> _ABOUT THIS EXERCISE_: Starting at the first line of the data below, retype every line up to and including the one containing "Open the Файл menu".

(Extracted records)
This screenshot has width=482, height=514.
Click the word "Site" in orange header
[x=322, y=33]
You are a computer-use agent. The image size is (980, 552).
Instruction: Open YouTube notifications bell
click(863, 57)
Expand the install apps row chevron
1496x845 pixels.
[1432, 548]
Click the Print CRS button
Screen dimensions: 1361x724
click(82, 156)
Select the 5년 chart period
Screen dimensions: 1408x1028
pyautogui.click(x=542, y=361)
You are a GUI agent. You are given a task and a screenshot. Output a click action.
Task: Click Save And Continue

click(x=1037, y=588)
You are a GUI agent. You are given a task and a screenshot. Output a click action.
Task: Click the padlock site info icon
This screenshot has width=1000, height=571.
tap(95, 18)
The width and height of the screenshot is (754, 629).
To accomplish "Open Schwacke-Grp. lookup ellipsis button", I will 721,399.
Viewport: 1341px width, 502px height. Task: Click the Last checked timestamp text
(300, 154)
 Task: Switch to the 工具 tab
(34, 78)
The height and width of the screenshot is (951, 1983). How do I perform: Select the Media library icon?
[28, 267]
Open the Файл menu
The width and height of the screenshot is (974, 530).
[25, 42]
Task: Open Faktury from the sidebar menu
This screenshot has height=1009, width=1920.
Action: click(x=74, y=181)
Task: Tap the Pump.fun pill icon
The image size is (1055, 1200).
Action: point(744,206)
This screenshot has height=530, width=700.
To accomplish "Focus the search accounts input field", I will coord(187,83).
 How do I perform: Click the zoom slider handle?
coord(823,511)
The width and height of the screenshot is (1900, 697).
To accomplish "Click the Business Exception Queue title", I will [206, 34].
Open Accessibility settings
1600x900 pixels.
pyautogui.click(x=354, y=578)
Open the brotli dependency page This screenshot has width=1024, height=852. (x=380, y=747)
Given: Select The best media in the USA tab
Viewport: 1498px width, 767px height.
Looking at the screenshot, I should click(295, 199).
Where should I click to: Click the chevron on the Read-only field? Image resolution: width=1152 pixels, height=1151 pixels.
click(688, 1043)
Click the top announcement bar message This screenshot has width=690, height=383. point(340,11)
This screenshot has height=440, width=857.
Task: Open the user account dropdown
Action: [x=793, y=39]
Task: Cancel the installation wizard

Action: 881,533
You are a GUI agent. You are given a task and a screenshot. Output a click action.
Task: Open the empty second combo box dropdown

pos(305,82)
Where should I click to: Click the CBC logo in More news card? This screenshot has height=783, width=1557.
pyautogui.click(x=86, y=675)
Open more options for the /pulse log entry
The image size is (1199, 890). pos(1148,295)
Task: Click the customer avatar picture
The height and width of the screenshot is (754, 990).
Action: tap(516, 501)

> _SOLUTION FOR THIS PROBLEM_:
This screenshot has width=482, height=514.
Click the word "Site" in orange header
[x=322, y=33]
You are a computer-use agent. The image size is (980, 552).
Instruction: Open YouTube notifications bell
click(863, 57)
Expand the install apps row chevron
1496x845 pixels.
[1432, 548]
Click the Print CRS button
Screen dimensions: 1361x724
click(82, 156)
Select the 5년 chart period
Screen dimensions: 1408x1028
pyautogui.click(x=542, y=361)
You are a GUI agent. You are given a task and a screenshot. Output a click action.
Task: Click Save And Continue

click(x=1037, y=588)
You are a GUI agent. You are given a task and a screenshot. Output a click action.
Task: Click the padlock site info icon
This screenshot has width=1000, height=571.
tap(95, 18)
The width and height of the screenshot is (754, 629).
To accomplish "Open Schwacke-Grp. lookup ellipsis button", I will 721,399.
Viewport: 1341px width, 502px height. Task: Click the Last checked timestamp text
(300, 154)
 Task: Switch to the 工具 tab
(34, 78)
The height and width of the screenshot is (951, 1983). How do I perform: Select the Media library icon?
[28, 267]
Open the Файл menu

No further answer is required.